Exercise directions:
Read the lines below, and copy any that contain the string "computer".

(Collected data)
========
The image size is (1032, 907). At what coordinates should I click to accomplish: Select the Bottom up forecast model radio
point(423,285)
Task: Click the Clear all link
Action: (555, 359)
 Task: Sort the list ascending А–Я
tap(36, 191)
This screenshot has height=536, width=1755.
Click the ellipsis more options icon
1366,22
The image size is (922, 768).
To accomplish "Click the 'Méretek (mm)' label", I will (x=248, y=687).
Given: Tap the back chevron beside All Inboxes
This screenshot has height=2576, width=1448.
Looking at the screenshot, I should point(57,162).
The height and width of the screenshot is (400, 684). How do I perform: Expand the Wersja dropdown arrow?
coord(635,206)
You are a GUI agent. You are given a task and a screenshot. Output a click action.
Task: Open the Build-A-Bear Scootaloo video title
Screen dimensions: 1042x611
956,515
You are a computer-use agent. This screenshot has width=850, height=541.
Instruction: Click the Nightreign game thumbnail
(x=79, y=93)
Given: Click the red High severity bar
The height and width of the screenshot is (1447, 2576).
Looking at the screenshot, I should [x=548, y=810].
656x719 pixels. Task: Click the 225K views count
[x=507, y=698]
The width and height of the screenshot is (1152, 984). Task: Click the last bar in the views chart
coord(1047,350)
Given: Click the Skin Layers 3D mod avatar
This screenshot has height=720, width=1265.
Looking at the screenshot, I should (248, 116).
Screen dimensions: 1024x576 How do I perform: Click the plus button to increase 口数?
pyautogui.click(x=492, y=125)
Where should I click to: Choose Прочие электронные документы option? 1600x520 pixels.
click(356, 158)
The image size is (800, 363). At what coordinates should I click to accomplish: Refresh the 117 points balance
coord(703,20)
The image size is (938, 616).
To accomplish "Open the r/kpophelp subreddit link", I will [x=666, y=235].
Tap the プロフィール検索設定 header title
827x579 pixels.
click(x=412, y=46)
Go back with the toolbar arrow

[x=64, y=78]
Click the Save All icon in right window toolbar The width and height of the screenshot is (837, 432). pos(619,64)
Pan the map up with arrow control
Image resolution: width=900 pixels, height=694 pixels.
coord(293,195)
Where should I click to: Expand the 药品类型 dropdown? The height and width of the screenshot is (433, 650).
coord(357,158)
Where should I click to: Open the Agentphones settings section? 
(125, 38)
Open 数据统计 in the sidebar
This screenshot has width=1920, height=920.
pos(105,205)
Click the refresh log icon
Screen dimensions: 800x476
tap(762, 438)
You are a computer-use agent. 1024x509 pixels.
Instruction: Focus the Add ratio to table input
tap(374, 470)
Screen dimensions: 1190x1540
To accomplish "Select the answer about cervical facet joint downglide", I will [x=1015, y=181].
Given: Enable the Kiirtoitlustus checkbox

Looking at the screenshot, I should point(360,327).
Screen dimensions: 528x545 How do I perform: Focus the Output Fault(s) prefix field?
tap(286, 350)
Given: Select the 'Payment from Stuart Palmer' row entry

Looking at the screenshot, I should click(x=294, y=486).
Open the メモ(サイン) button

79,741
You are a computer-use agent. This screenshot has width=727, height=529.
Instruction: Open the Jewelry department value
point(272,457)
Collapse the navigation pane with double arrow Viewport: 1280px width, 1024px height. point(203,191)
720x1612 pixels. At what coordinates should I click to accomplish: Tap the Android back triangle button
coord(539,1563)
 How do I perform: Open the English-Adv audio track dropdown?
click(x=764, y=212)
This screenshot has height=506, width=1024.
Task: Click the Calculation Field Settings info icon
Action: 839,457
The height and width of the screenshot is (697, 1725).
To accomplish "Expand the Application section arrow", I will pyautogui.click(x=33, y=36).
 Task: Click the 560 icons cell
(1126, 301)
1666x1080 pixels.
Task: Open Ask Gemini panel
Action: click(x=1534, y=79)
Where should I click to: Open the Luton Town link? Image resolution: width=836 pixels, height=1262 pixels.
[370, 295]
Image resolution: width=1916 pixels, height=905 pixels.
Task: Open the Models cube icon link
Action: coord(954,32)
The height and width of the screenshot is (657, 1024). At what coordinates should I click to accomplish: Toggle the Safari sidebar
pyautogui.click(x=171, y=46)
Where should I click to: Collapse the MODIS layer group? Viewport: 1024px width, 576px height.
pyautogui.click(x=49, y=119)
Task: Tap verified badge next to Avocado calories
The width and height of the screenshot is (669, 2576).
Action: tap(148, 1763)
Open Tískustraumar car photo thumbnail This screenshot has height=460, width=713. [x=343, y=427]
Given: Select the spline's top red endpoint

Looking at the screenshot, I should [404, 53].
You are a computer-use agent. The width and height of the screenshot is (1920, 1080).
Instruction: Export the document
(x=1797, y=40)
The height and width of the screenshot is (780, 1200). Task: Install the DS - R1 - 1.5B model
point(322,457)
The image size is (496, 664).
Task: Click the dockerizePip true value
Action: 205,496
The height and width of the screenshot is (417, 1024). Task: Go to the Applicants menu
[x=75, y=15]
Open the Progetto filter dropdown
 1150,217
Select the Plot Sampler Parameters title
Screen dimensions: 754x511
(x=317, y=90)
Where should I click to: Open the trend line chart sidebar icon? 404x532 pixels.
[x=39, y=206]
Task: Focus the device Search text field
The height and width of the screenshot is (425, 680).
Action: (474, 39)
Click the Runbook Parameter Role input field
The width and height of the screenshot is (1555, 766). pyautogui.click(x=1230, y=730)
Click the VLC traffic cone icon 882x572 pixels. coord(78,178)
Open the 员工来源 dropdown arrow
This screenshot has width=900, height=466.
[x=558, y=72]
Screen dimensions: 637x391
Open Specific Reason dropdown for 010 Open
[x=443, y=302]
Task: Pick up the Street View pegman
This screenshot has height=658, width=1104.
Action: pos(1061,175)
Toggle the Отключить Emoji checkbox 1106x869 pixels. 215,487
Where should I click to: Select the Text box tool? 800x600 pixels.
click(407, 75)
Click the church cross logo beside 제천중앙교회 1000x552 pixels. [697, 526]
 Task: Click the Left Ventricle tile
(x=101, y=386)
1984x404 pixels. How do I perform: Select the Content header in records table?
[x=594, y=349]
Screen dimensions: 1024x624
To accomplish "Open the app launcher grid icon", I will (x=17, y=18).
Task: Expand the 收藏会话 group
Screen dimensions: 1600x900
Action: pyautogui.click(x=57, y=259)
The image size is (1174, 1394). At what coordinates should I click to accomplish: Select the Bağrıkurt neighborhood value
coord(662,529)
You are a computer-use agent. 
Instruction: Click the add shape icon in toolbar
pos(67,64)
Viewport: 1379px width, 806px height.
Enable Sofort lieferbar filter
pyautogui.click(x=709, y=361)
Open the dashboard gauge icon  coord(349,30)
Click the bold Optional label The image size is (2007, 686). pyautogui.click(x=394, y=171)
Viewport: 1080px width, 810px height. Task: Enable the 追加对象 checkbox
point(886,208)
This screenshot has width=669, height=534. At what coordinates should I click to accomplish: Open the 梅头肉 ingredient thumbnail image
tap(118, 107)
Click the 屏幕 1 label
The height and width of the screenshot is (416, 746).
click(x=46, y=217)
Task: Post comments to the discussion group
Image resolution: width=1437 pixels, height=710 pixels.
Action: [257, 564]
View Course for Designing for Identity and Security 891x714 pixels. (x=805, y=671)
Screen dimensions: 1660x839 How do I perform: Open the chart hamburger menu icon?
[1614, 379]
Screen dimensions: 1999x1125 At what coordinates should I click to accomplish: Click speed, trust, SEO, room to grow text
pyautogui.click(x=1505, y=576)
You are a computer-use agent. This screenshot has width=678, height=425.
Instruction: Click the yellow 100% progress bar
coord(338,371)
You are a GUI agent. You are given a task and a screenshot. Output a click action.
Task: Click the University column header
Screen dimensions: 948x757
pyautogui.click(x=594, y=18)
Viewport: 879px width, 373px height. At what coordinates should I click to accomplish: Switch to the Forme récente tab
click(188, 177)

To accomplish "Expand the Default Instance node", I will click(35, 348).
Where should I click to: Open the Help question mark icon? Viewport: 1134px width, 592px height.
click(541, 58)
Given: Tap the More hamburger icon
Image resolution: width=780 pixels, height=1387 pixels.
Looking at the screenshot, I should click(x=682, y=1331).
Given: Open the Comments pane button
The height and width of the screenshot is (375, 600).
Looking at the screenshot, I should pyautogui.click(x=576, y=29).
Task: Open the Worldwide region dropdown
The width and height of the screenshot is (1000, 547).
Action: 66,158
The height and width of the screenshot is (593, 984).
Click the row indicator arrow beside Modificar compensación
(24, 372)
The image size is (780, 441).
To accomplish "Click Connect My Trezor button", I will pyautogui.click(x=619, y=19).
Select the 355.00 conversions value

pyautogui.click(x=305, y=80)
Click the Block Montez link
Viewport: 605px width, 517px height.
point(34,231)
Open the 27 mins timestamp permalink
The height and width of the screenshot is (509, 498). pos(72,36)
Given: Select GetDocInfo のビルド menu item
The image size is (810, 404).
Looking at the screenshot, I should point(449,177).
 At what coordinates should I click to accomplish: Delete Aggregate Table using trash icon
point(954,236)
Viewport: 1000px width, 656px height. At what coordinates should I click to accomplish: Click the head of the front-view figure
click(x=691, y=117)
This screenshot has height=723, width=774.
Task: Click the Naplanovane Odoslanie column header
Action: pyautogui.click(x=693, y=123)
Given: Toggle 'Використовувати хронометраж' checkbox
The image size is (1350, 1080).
========
Response:
You are a computer-use agent. This screenshot has width=850, height=541.
You are a computer-use agent. 1024x509 pixels.
You are a computer-use agent. This screenshot has width=727, height=529.
You are a computer-use agent. The width and height of the screenshot is (1920, 1080).
You are a computer-use agent. 
You are a computer-use agent. This screenshot has width=678, height=425.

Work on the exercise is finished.